_SUPPLIED INFORMATION_
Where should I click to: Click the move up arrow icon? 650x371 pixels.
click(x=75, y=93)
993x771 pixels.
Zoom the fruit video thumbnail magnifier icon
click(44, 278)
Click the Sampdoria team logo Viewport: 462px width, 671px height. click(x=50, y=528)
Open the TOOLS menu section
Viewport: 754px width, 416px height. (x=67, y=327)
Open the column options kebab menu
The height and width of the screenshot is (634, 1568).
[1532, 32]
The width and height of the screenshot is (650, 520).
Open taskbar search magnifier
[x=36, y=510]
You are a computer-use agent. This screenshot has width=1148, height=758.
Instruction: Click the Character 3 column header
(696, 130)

---

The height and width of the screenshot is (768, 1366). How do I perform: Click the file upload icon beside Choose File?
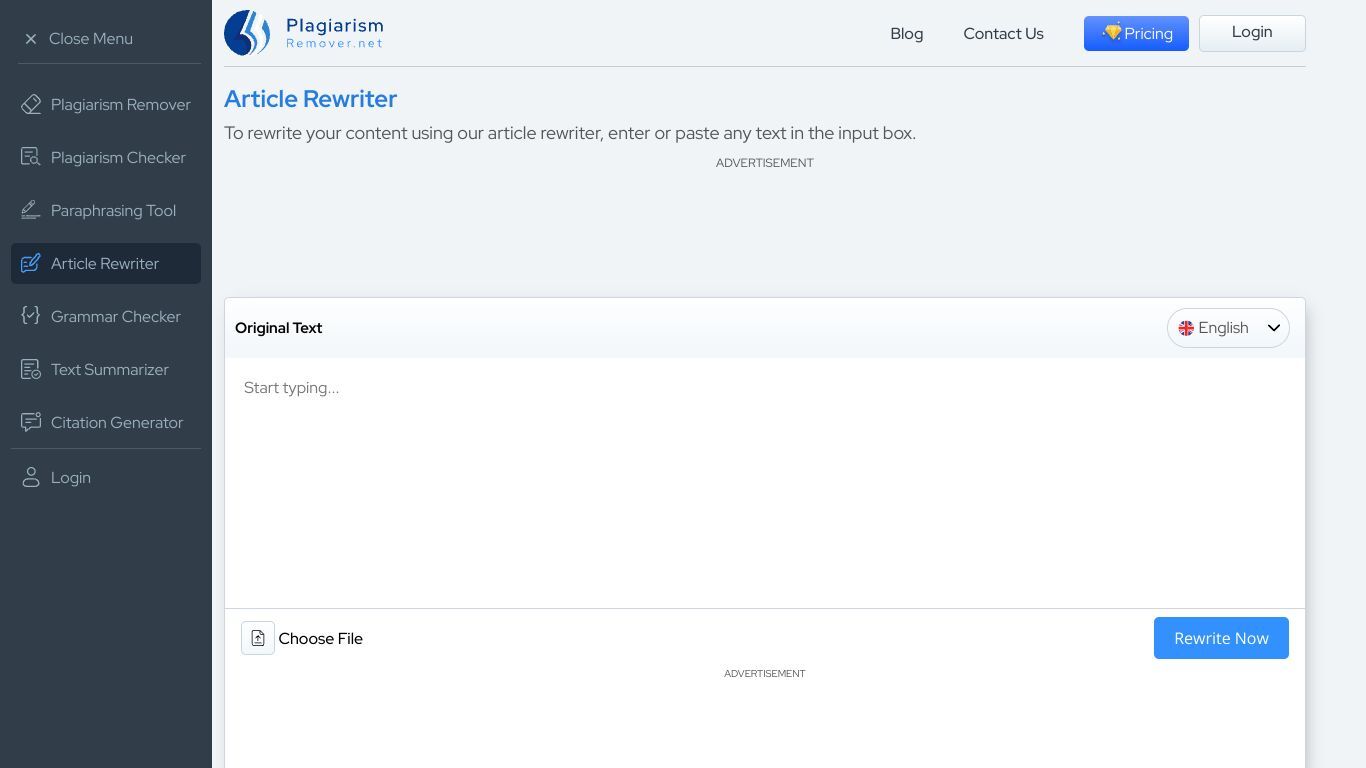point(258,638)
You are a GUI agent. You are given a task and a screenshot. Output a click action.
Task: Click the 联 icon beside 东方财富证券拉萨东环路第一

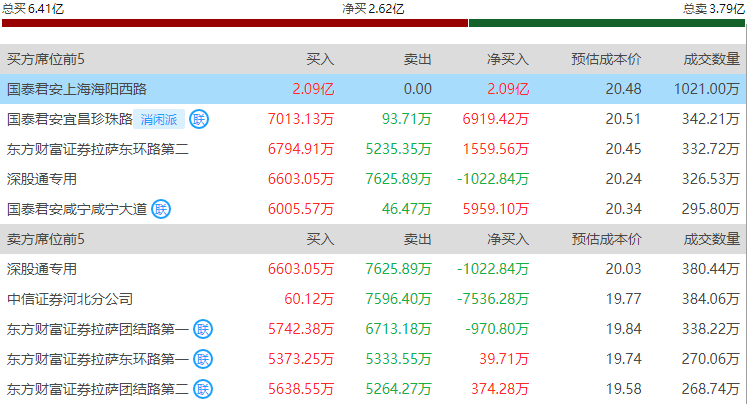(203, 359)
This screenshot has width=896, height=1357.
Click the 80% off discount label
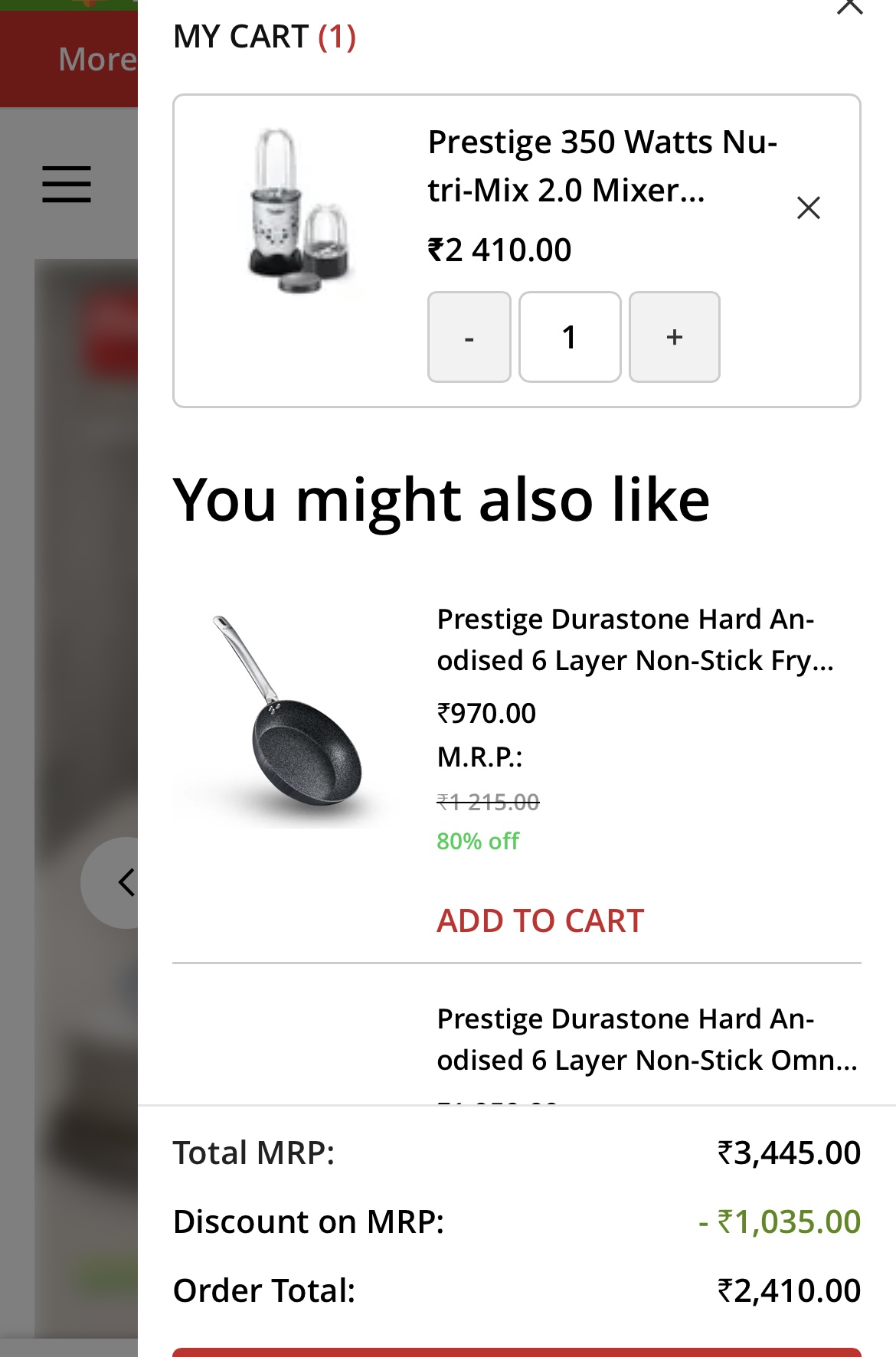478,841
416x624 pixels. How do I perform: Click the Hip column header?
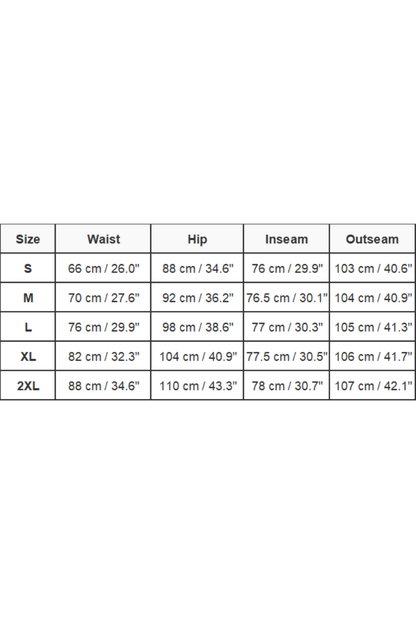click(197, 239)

---

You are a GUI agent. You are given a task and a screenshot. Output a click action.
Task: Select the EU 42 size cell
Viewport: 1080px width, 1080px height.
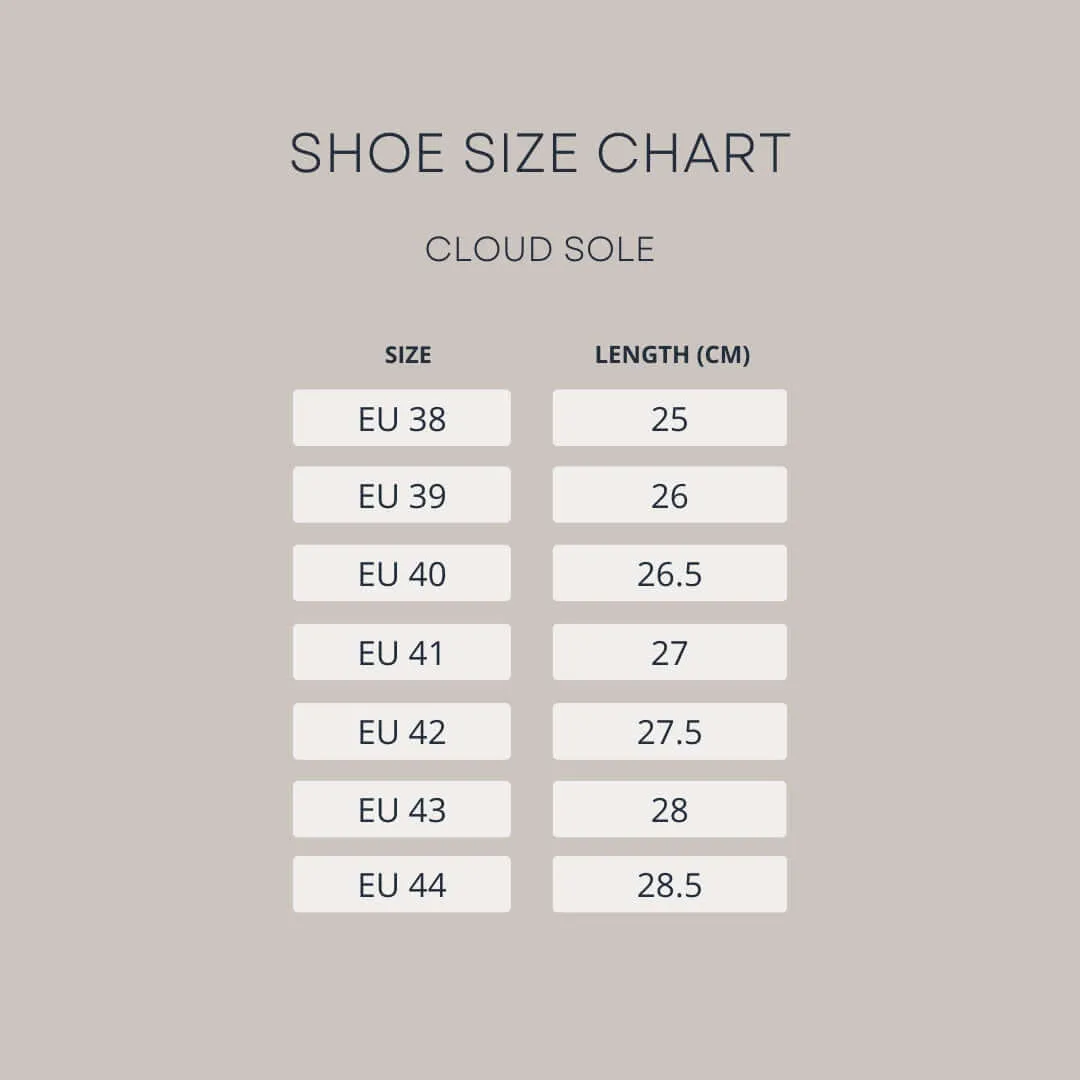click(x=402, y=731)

_WORK TO COMPLETE_
Copy verbatim, from the listing above, each line from the one containing "Where should I" down to the one containing "Click the Sampdoria", inclusive.

_ANSWER TO THIS TASK_
Where should I click to: Click the move up arrow icon? 650x371 pixels.
click(x=75, y=93)
993x771 pixels.
Zoom the fruit video thumbnail magnifier icon
click(44, 278)
Click the Sampdoria team logo Viewport: 462px width, 671px height. click(x=50, y=528)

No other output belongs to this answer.